Wes mentioned to me recently a friend who said "I just don't think I am very deep," ...devastating, we both thought.  Of course our guys have depth, God created them so.  And God has given us a unique place to draw them out within marriage, and a unique desire on the part of our husbands to be drawn out by us.

One my biggest struggles I have HAD to overcome is learning to listen.  I can talk, advise, fix somebody all day (hey, I am a blogger...right?) but learning to listen is an art I am still trying to master.
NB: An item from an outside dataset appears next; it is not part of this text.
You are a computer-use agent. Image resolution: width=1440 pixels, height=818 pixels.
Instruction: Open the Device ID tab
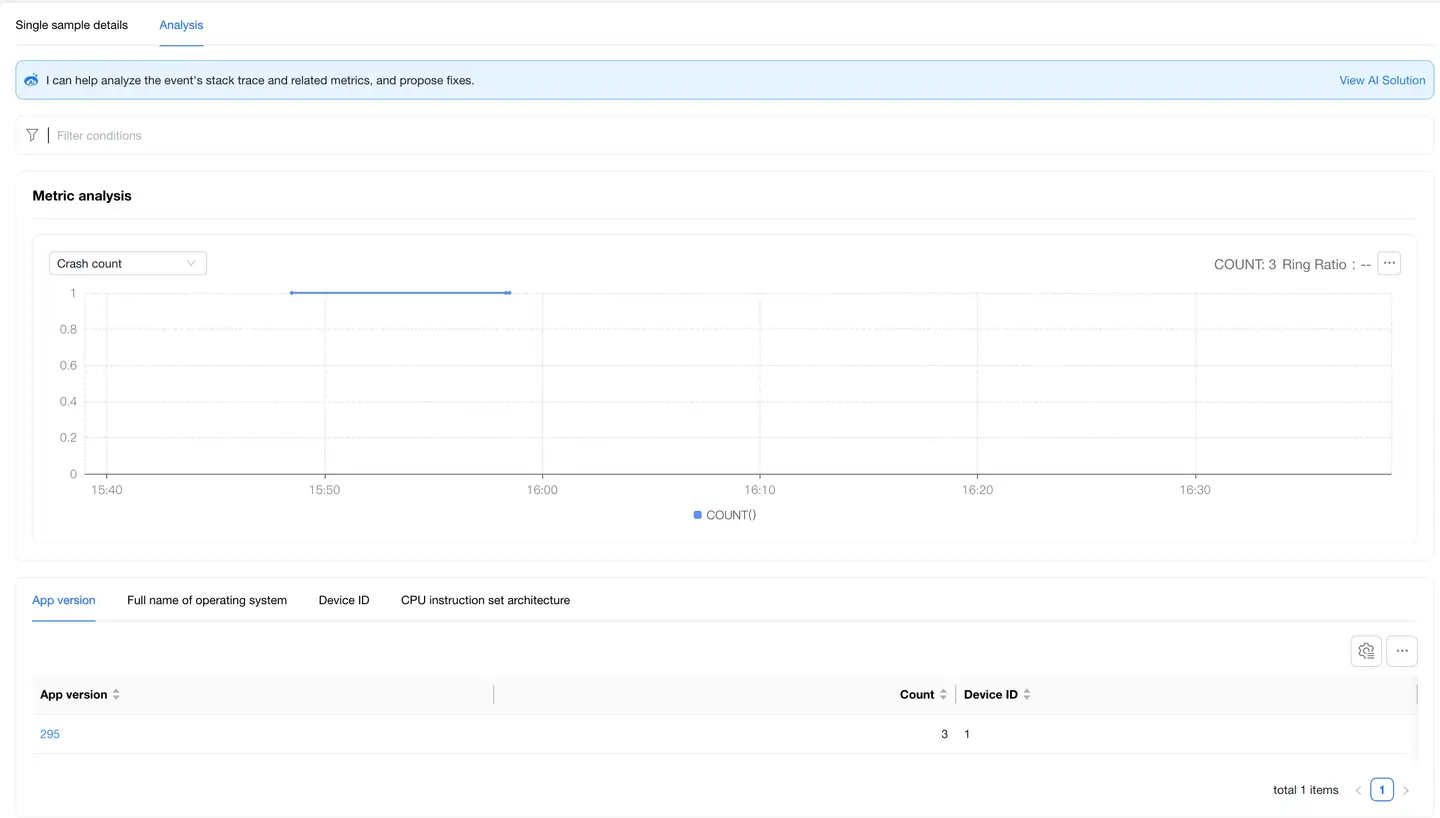pyautogui.click(x=344, y=600)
Check out Proverbs 18:2 "A fool finds no pleasure in understanding but delights in airing his own opinions."

So to paraphrase the opposite, "A lady of wisdom finds great pleasure in understanding a situation, and would share opinions with caution and discernment."

Lord help me.

Can I be honest?  Most days when Wes comes home I want to hand over charge of Alice and dinner and do a flying leap into the bathtub, all while verbally dumping on him all that went wrong in my day. 

Then I hear Prov. 18:2 in my spirit, I get a gentle reminder that Wes has had a lot go on for him that day too... and God has given him me (yes, he is stuck) to be the person to draw him out and notice.  I certainly don't want him floundering on a plane, or in his heart becoming shut down....because I haven't taken the time to notice him.

This is part of laying down our lives, ladies.  Sure, we have a TON going too, but that's another post, and this one is getting us in better shape for our guys.

Interestingly enough, our two guys on the plane were both married.  They both talked about their wives and families.  It wasn't that they were looking for love, for cheating necessarily....but they were looking, aching, begging for someone to notice.